Victor Serge avait écrit, le 7 novembre 1919, un article concernant la Confession de Bakounine, document inconnu du public jusqu'à ce jour et dont on ne connaît l'existence que par les allusions qu'y fait James Guillaume dans sa notice biographique (tome II des Œuvres de Michel Bakounine, Paris, 1907). Les commentaires de Victor Serge, respectueux de la mémoire de Bakounine comme de la vérité historique, ne présentaient nullement le caractère sacrilège ou iconoclaste que des adversaires indignes leur attribuèrent plus tard, ainsi que le lecteur pourra, grâce à nous, en juger.

Par suite de quelles circonstances cet article fut-il traduit, déformé, dénaturé et reproduit en Allemagne ? Victor Serge l'ignore et nous aussi. Certes, je ne dissimulerai pas la surprise pénible que j'ai ressentie, en apprenant que le Forum d'Herzog en avait publié un texte tripatouillé. Je ne veux pas m'attarder aux altérations successives que l'article a pu subir dans diverses traductions, retraductions et reproductions en Suisse et en Italie. Le fait essentiel est que la pensée et l'expression de Victor Serge ont été faussées, et malgré lui.
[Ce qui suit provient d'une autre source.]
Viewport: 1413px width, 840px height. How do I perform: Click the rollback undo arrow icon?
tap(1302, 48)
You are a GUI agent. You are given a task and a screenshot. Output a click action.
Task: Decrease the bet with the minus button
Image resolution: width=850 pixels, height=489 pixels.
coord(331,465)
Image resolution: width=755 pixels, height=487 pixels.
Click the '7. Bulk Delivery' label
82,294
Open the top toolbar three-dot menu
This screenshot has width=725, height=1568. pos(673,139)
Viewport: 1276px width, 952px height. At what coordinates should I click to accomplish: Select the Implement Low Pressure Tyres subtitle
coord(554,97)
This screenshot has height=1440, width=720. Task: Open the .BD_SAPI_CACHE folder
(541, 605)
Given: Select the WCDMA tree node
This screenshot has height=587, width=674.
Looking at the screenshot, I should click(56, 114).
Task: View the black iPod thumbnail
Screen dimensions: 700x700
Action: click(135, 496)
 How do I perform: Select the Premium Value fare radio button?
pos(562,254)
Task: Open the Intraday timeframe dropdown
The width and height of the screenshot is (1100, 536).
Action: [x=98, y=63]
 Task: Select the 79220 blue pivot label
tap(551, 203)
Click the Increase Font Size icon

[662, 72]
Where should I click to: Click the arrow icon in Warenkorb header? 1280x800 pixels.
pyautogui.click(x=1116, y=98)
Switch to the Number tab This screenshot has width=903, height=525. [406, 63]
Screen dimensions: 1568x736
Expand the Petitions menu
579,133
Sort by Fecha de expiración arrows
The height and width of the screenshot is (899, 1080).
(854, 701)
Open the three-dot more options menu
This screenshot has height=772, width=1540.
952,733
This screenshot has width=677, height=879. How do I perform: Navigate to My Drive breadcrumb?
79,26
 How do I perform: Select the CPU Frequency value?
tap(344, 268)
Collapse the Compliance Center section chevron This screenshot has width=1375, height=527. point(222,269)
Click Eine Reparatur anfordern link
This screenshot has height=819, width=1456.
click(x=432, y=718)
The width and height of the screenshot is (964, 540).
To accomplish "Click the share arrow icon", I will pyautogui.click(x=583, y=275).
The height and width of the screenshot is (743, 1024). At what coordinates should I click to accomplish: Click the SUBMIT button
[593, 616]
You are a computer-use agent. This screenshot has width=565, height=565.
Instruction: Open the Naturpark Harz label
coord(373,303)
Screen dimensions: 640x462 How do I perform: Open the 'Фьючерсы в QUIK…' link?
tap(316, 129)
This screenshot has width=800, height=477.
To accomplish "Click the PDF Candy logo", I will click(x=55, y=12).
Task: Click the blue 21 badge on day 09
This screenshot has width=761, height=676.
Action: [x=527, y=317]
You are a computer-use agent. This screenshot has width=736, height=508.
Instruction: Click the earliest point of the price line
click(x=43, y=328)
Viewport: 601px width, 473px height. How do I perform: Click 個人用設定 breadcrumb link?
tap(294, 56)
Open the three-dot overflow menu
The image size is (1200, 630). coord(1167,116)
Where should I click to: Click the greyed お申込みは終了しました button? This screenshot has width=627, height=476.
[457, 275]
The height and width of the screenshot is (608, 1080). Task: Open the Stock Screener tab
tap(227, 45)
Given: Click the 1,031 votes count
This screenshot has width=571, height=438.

Il n'en fallait pas tant pour donner à des adversaires, prétexte à des diffamations que je rougirais même de discuter. Le seul fait déplorable est que notre amie respectée Séverine ait été induite en erreur par la campagne menée contre Victor Serge, et ait publié à l'égard de celui-ci des propos parfois. Injustes. C'est pourquoi, pour couper court à toutes les interprétations tendancieuses et aux déformations malveillantes, je crois nécessaire de publier ici le texte authentique, de l'article de Victor Serge, avec la certitude que Séverine, que tous les lecteurs, rendront à notre collaborateur la justice qui lui est due et l'hommage que mérite un écrivain probe, un révolutionnaire désintéressé, un militant dévoué et consciencieux. Victor Serge a adressé d'autre part à Séverine une réponse que le Journal du Peuple, je veux l'espérer, a, tenu ou tiendra à honneur de publier[1].

Boris SOUVARINE.

* * *

Les archives secrètes de la police russe contiennent certainement un grand nombre de documents du plus puissant intérêt. Il faut placer au nombre de ceux-ci la Confession de Bakounine dont la publication attristera sans nul doute un grand nombre de camarades. De l'avis de tous ceux qui ont lu cette Confession, à laquelle le professeur Illinsky a consacré un article dans le Viestnik Literatoury de Pétrograd (1919, n° 10) elle éclaire la personnalité de Bakounine d'un jour nouveau, inattendu et pénible.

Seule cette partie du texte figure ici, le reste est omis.